• _EXTRACT_:

There was this math problem that went viral recently – it was a Singapore Math Olympiad problem meant for 14-year olds which surprisingly many adults couldn’t solve. A friend sent me a link to that problem and I solved it with pen and paper in about 10 minutes, leaving me feeling hardly challenged. I guess really-tough questions aren’t the ones that actually go viral. If anything, a math problem going viral means it caters to an average IQ, something like a 100 – which then left me wondering whatever my IQ was! I had taken many online IQ tests when I was pursuing my engineering degree and my scores ranged between **135** and **145**. But they weren’t tests one could really feel great about, mainly because everyone I knew who took them, scored **110+**. I never took a Mensa test in the past, so I’m not sure whether I’d have made the cut. Anyway, I decided to check Quora to see if the nerds had found anything remotely mimicking a Mensa type IQ test. So I checked out this one and got a **130**. It seems to be the least I’ve ever got on an IQ test, so without giving you any rationale to why I feel this might be closer to accurately measuring your IQ, I say it’s probably worth a shot.

• _EXERCISE REQUIREMENTS_:
Please answer these questions from the IQ test passage above:
1. How long did the writer take to solve the Singapore Math Olympiad problem?
2. What range did the writer's online IQ test scores fall in during the engineering degree?
3. What score did the writer get on the test found through Quora?

• _RECORD EXTRACTS_:

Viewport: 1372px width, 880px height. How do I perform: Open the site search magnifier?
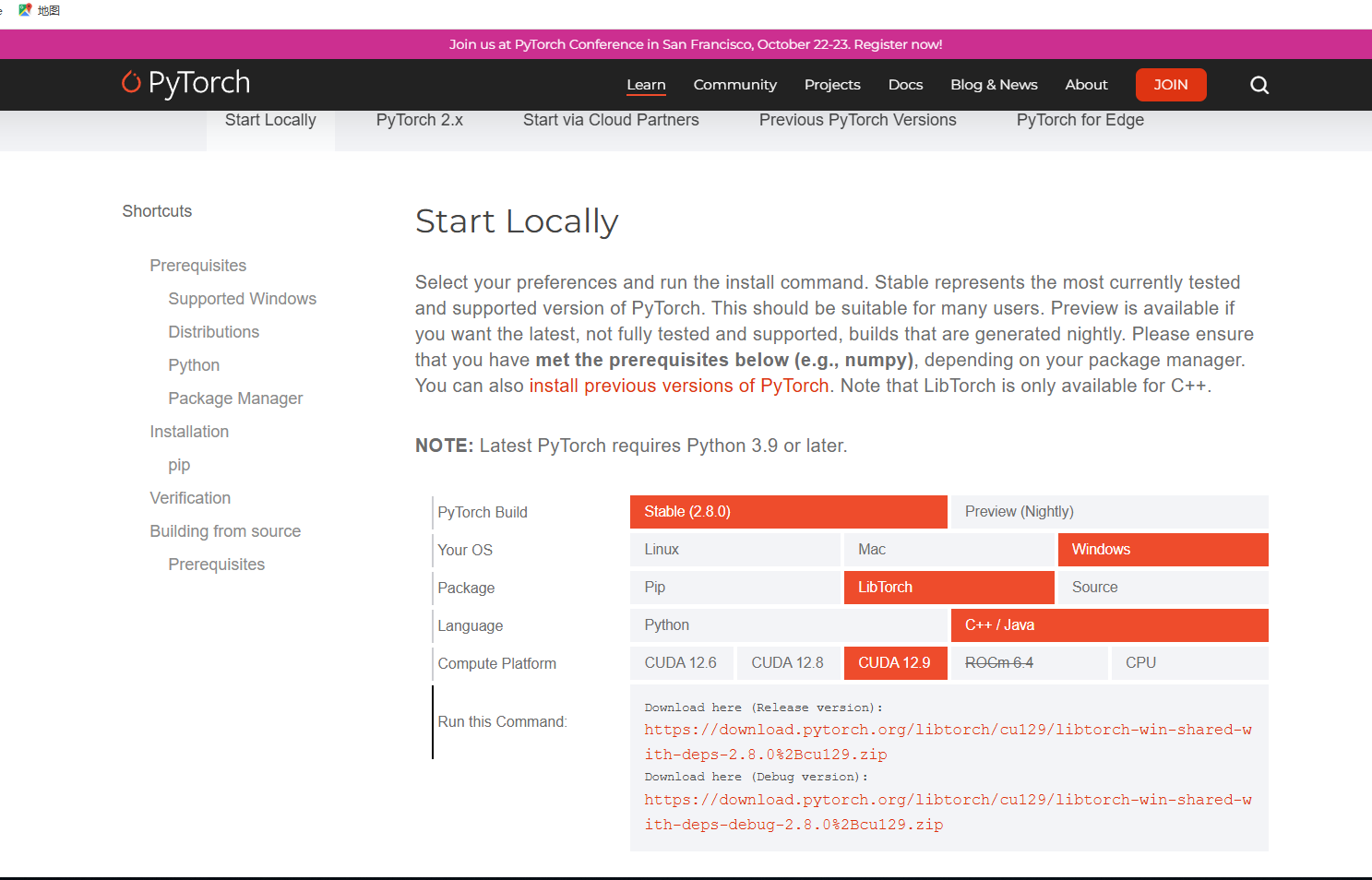pyautogui.click(x=1259, y=85)
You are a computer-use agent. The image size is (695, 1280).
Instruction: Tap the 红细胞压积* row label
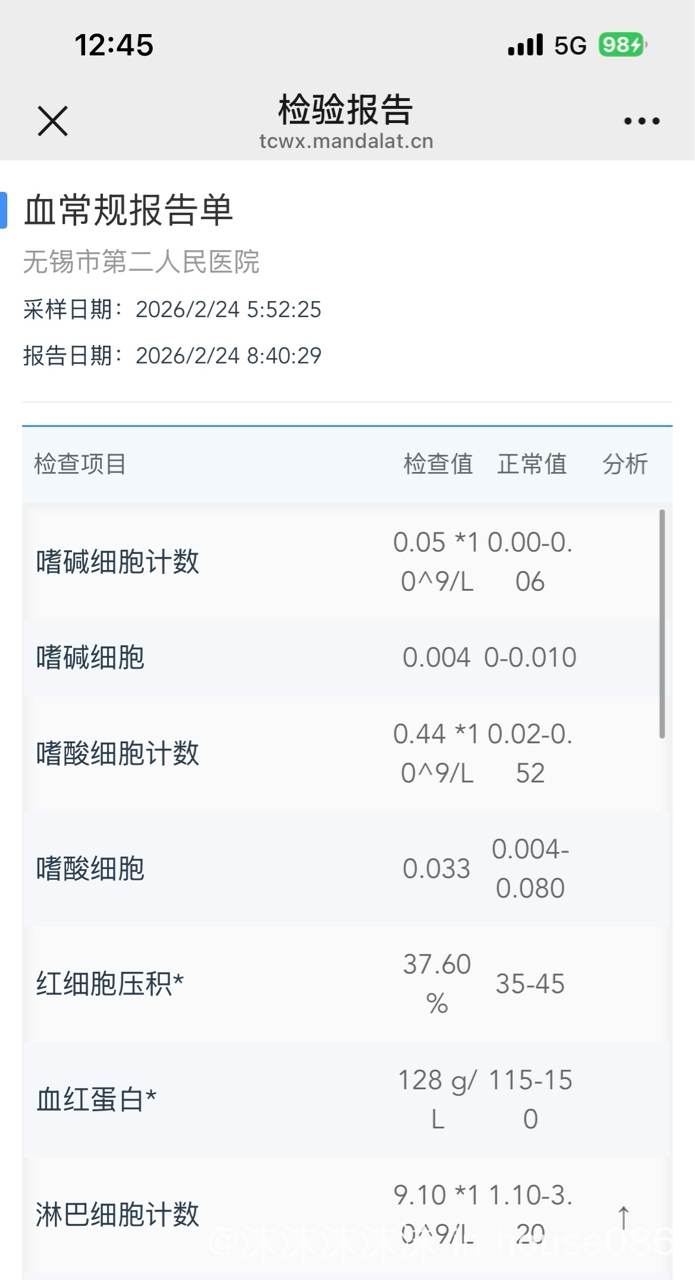(x=110, y=984)
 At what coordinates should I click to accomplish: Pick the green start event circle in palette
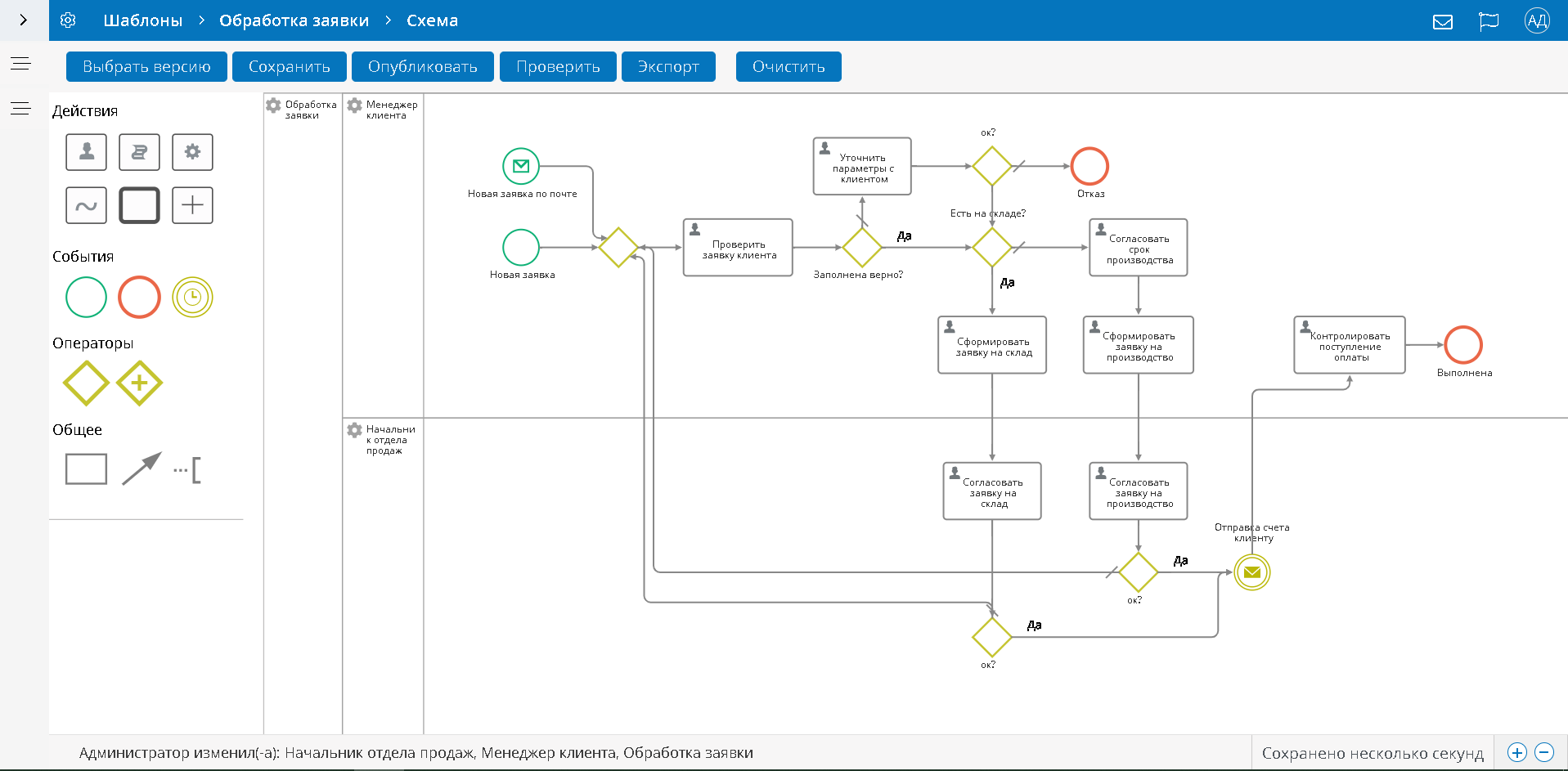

• _EXERCISE SOLUTION_:
1. About 10 minutes, with pen and paper.
2. Between 135 and 145.
3. 130.